R1-2500406
discussion
Specification support for CSI Prediction
Summary
Tejas Networks discusses AI/ML-based CSI prediction for Rel-19, focusing on consistency between training and inference, data collection mechanisms, and performance monitoring. The document presents 16 proposals and 3 observations addressing issues such as interference variations, TxRU mapping impacts, and the need for specific CSI-RS configurations.
Position
Tejas Networks proposes using an associated ID to align training and inference conditions, arguing that variations in interference and network-side conditions like TxRU mappings degrade AI model performance. They support AI/ML model identification via Model ID in LCM mode, requiring the Network to identify models and the UE to indicate support. For data collection, they propose reusing Rel-18 Type II Doppler codebook CSI-RS configurations and separating resources for inference from those for training/monitoring. They prioritize Type 1 performance monitoring, where the UE calculates metrics and reports output only if below a Network-assigned threshold, utilizing intermediate KPIs like SGCS or NMSE.
Key proposals
- Proposal 1 (Consistency): Use an associated ID-based solution to ensure consistency between training and inference phases, extending methods from AI-based beam management.
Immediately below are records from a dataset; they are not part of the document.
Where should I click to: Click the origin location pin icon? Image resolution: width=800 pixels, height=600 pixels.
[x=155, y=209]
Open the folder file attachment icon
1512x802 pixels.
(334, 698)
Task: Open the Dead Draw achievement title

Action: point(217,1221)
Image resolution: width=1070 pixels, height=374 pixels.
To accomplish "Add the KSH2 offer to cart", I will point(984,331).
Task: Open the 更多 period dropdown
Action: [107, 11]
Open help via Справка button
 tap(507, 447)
- Proposal 2 (Consistency): Acknowledge that tilt angle and/or TXRU mapping variations will cause performance degradation in CSI prediction.
- Proposal 3 (Model Inference): Consider the existing CSI framework for resources and reports of AI/ML-based CSI prediction.
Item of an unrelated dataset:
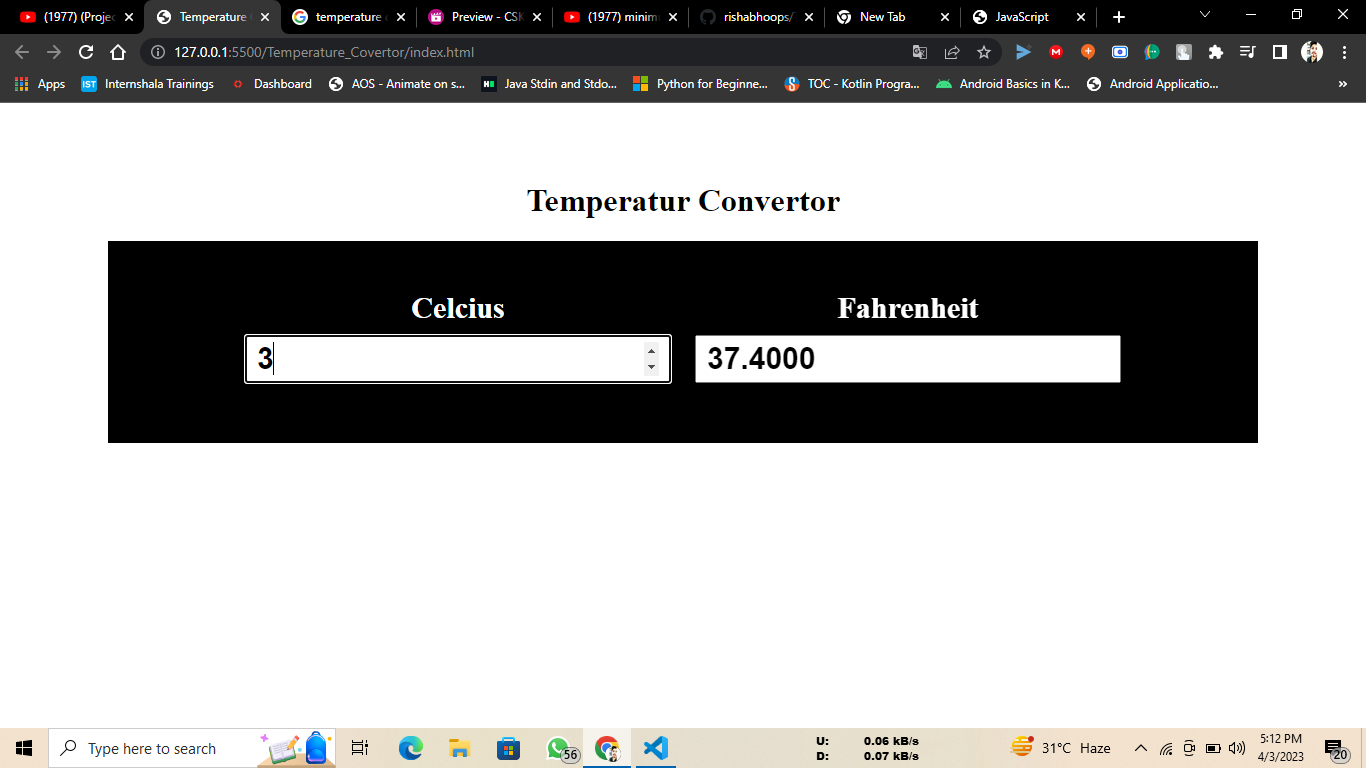Switch to the Preview - CSK tab
This screenshot has width=1366, height=768.
coord(489,16)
- Proposal 4 (LCM mode): Support AI/ML model identification where models are identified by Model ID by the Network and UE indicates supported models.
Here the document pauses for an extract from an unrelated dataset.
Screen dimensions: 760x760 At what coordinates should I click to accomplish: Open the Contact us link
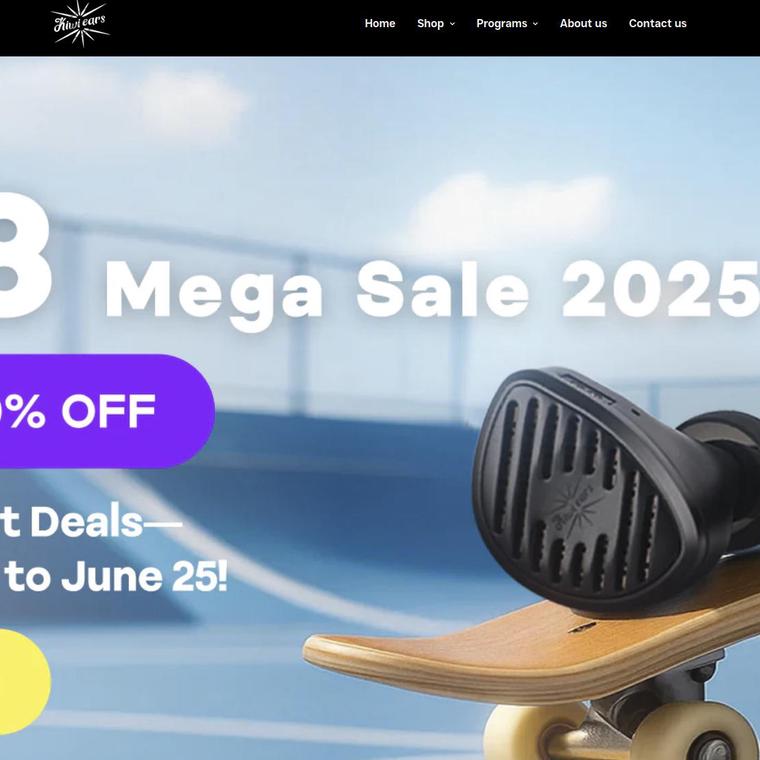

- Proposal 5 (Data collection): Consider options for initiating CSI-RS transmission for prediction, including NW-triggered or UE-initiated transmission.
- Proposal 6 (Data collection): Consider that CSI-RS transmission for prediction can be periodic or aperiodic.
- Proposal 7 (Data collection): Consider that the UE should report the minimum number of CSI-RS instances required for CSI prediction to the Network.
- Proposal 8 (Data collection): Reuse the CSI-RS configuration from Rel-18 Type II Doppler codebook for model inference.
- Proposal 9 (Data collection): Consider defining a maximum time gap allowed between the prediction and observation window to ensure better prediction accuracy.
- Proposal 10 (Data collection): Consider the existing CSI framework for data collection, separating CSI resources for inference from those for training/monitoring.
- Proposal 11 (Performance monitoring): Consider specification impacts for performance monitoring, including CSI-RS configuration, threshold criteria, and fallback operations.
- Proposal 12 (Performance monitoring): Consider that the Network assigns the threshold criterion for the UE.
- Proposal 13 (Performance monitoring): Consider that the UE only reports performance monitoring output when it falls below the configured threshold.
- Proposal 15 (Performance monitoring): Consider using intermediate KPIs (e.g., SGCS, NMSE) or statistical values within the window for Type 1 and Type 3 performance monitoring.
- Proposal 16 (Performance monitoring): Prioritize Type 1 performance monitoring.